ЗАДАНИЕ
Перескажите покороче абзац из отрывка о войне, который начинается со слов «Самое страшное, что». Главные мысли должны остаться.

ОТРЫВОК СО СТРАНИЦЫ
>>>

Самое страшное, что, пока я был там, я ощущал полноту жизни. Я любил это, как любят прилив адреналина, как любят друзей, близких товарищей. Все так реально и так нереально… А сейчас хуже всего жить в мирное время без такого накала. Я ненавижу войну, но накал мне был по душе{30}.

Крис Хеджис объясняет: «Лишь когда мы оказываемся в гуще конфликта, видно, сколь многое в нашей жизни ничтожно и пресно»; «мы говорим о пустяках и между собой, и в эфире. А война – животворящий эликсир. Она дает решимость, общее дело. Она облагораживает{31}. Один из множества сложно переплетенных мотивов, которые увлекают мужчин на поле битвы, – скука и бессмыслица повседневного быта. Других людей та же страсть к большему побуждает стать монахами и аскетами.

<<<

ДАННЫЕ
>>>

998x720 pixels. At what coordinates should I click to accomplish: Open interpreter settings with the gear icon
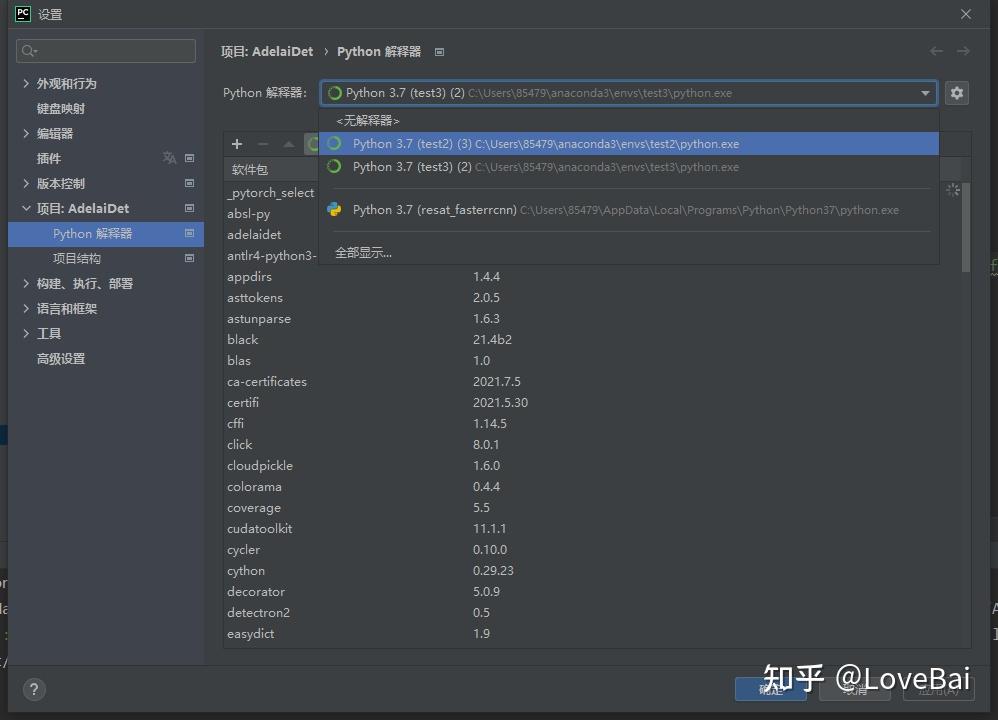(x=957, y=92)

<<<

ПРАВИЛЬНЫЙ ОТВЕТ
Пока я был там, я жил полной жизнью и любил этот накал, как любят адреналин или близких друзей. Всё было одновременно реальным и нереальным. Теперь тяжелее всего жить в мирное время без такого накала: войну я ненавижу, но накал мне нравился.